Most temples that stand strong until now had been constructed when Middle Tamil prevailed. In Sen-Tamizh, the use of the letter ∴ had ceased, Wikipedia tells me. It’s funny, because even in modern Tamizh, when we learn the letters, this symbol is still found, but no one ever uses it… in Tamizh. That letter has recently found a use, and by putting it beside the letter ‘pa’ will make it ‘fa’. And this is needed because English has the letter ‘F’, and if an English word has to be written down in Tamizh. Because of the extended use of English in Tamizh Nadu, this letter is gaining popularity again because most of the shops put up even English words in Tamizh letters on their boards.

The modern Tamizh had evolved around the 17th century, and must be very much different from the proto-Dravidian language that it had originally evolved from. It has adapted itself to the English-type punctuations, which was not allowed in Old and Sen-Tamizh. And today, people in different districts of the state speak different dialects (that too, colloquially), mingled with English. And I’d probably be the worst of all, speaking a mixed language of colloquial Tamizh, English, Telugu, Hindi, Korean and a little bit of whatever language I learn whenever and ultimately calling it… ‘Tamizh’.

I actually make new words combining two languages. No one else except my mother can understand that. (Or maybe they could, if they knew both the languages that I use to create my new word)…

Alright, back to relevancy.

So… Modern Tamizh, I’d bet, is nowhere near the beautiful, independent language that it used to be. Though the language has undergone a lot of change, I doubt the script and the letter-structure had been completely modified. It seems that the Old Tamizh still has an influence on the modern-day Tamizh, because Tamizh script is different from the other languages. Hindi, Telugu and the others seem to have the same kind of letters, but Tamil has very few. It’s very unique.

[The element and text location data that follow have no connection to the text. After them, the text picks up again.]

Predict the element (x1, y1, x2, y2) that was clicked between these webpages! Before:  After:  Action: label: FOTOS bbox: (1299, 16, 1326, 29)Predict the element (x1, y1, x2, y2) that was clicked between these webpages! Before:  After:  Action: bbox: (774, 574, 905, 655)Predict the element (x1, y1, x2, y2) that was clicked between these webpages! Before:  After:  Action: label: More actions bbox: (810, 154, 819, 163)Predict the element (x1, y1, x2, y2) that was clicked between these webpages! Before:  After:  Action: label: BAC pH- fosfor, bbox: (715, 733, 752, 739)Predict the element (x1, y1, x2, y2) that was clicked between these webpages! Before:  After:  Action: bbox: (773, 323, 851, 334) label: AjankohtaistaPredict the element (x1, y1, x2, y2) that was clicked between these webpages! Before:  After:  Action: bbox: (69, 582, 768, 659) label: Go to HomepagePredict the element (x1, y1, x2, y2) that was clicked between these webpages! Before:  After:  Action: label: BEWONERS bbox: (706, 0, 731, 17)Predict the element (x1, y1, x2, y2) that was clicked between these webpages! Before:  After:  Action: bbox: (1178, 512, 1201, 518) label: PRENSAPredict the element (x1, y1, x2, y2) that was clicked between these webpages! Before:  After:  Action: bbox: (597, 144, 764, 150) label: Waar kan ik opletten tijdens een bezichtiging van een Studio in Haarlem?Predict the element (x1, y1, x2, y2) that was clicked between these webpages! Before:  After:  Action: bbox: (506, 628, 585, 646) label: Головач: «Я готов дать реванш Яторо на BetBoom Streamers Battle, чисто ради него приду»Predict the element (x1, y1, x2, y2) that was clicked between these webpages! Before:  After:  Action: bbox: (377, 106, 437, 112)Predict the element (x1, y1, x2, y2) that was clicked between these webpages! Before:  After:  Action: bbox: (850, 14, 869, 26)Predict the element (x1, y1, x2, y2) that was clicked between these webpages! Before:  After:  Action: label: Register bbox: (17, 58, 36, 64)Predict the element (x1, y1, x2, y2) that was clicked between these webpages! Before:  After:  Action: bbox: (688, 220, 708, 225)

And I know this because I have learnt all three specified.

And Malayalam must have originated from/split from Tamizh, too, because it has a similar letters. And we must be thankful to the Pandiya and Chozha (Chola) dynasties for preserving and enriching the Tamizh culture and literature, and the Chera kings for doing the same to Malayalam.

But with the modern-day English craze, the ancient language of the Tamils that is sometimes even compared with Sanskrit will soon evolve into something else, and might also bring a few English and other words into its vocabulary.